Almost half of the victims of the earthquake in Haiti are under the age of 18, which means about half a million children were cast into the streets, into crowded orphanages or makeshift camps. Untold thousands of kids were separated from their families, threatened by hunger, disease, sexual assault and even a modern day slave trade.
This past winter, in the aftermath of the quake, "60 Minutes" spent six weeks around Port-au-Prince with an American charity called the Global Orphan Project.
We found an emergency that was still unfolding as rescue workers raced the clock to save the lost children of Haiti.
Ten weeks after, Haitians walked an apocalyptic landscape. Many couldn't be certain of food or shelter. And for families with missing loved ones, it was impossible to know who was living and who was dead. Survivors have raised urban campsites of sticks and cloth and plastic. It was crowded; water and sanitation were poor.
When "60 Minutes" arrived in January, the Good Samaritan Orphanage outside Port-au-Prince was overwhelmed. Even before the earthquake, orphanages like this were common because desperate families often feel forced to abandon their children to the care of others. But, now, new arrivals were pouring in.
We found Moise Vaval and Joe Knittig of the Global Orphan Project as they rushed food and tents to desperate orphanages.
"One of them when we showed up the first time had one cup of flour and the children were asking their pastor, the caretaker, whether they were going to die," Knittig told correspondent Scott Pelley.
At a children's home, when the quake hit, the kids just happened to be in a prayer service under a mango tree. Their building crumbled. Global Orphan discovered the children, loaded up the survivors and checked them in to an emergency camp that it's set up outside the capital.
Moise Vaval is Global Orphan's country director and a Haitian pastor.

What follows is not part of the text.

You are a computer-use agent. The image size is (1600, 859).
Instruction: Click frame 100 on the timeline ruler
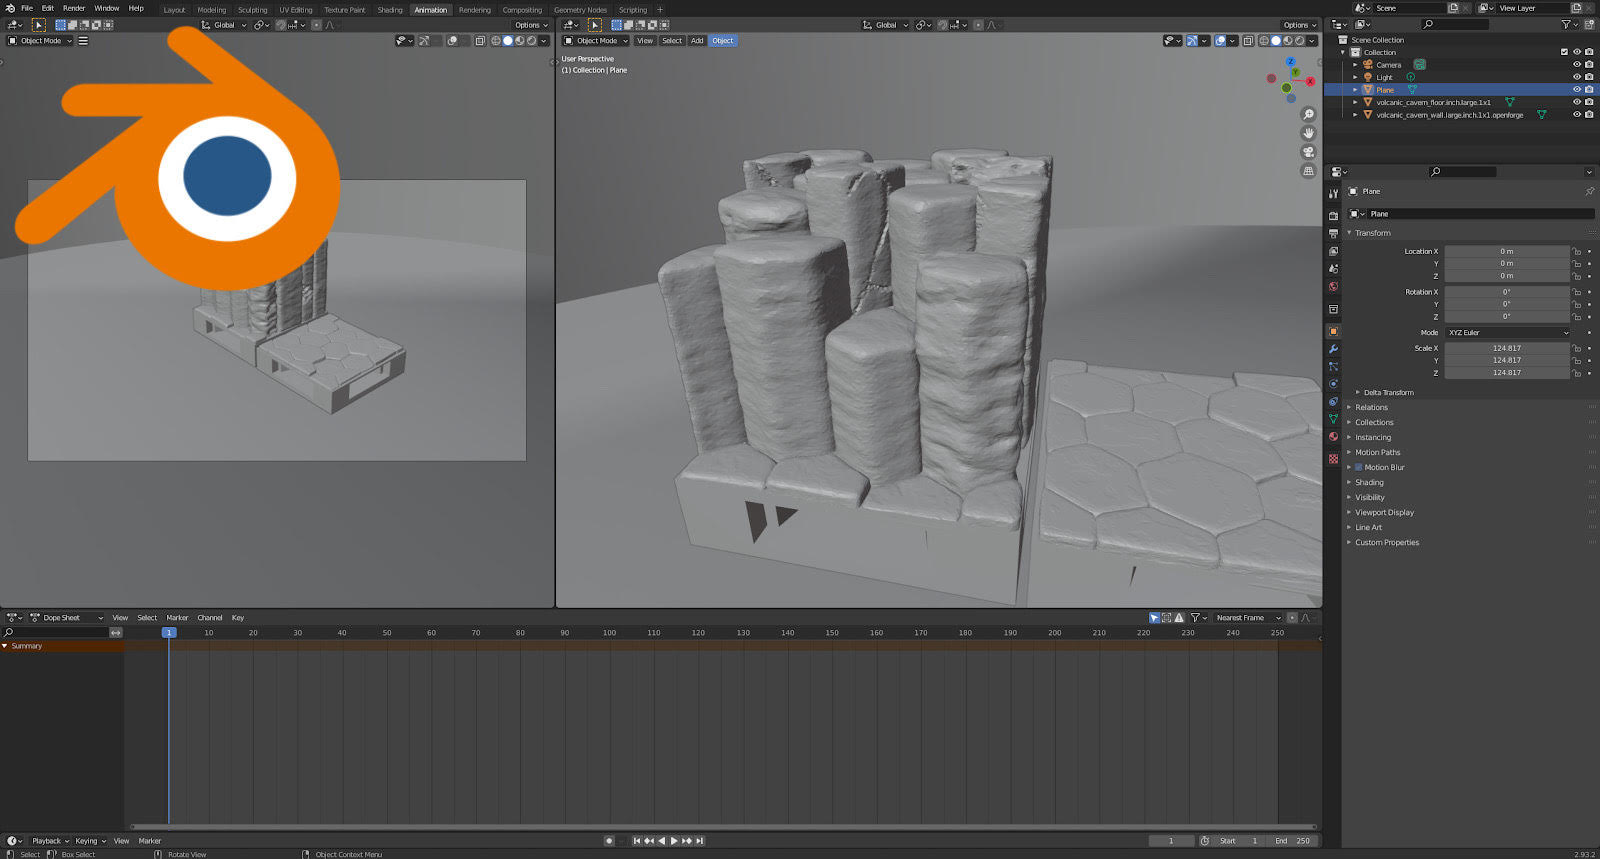coord(609,633)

While he was helping hundreds of orphans, we learned that he was also looking for his own missing son. Eight year old Jean-Mark didn't come home from school after the quake.
"Jean-Mark is a lovely child, a charming guy anybody who meets him man or woman you fall in love with him," Vaval told Pelley.
"You did something that I think is quite remarkable - you came back to work," Pelley pointed out.
"We are looking for one but there are hundreds here to care for," Vaval explained.
Vaval didn't know whether his boy was dead, injured or lost. We followed his search over the next six weeks, a search common to many thousands of Haitians.
"How is it possible to know how many lost children there are in Haiti now?" Pelley asked Marie de la Soudiere, who is responsible for UNICEF's program to unite lost children with their families.
"The answer is we don't know. We feel it's upwards of 50,000," she estimated.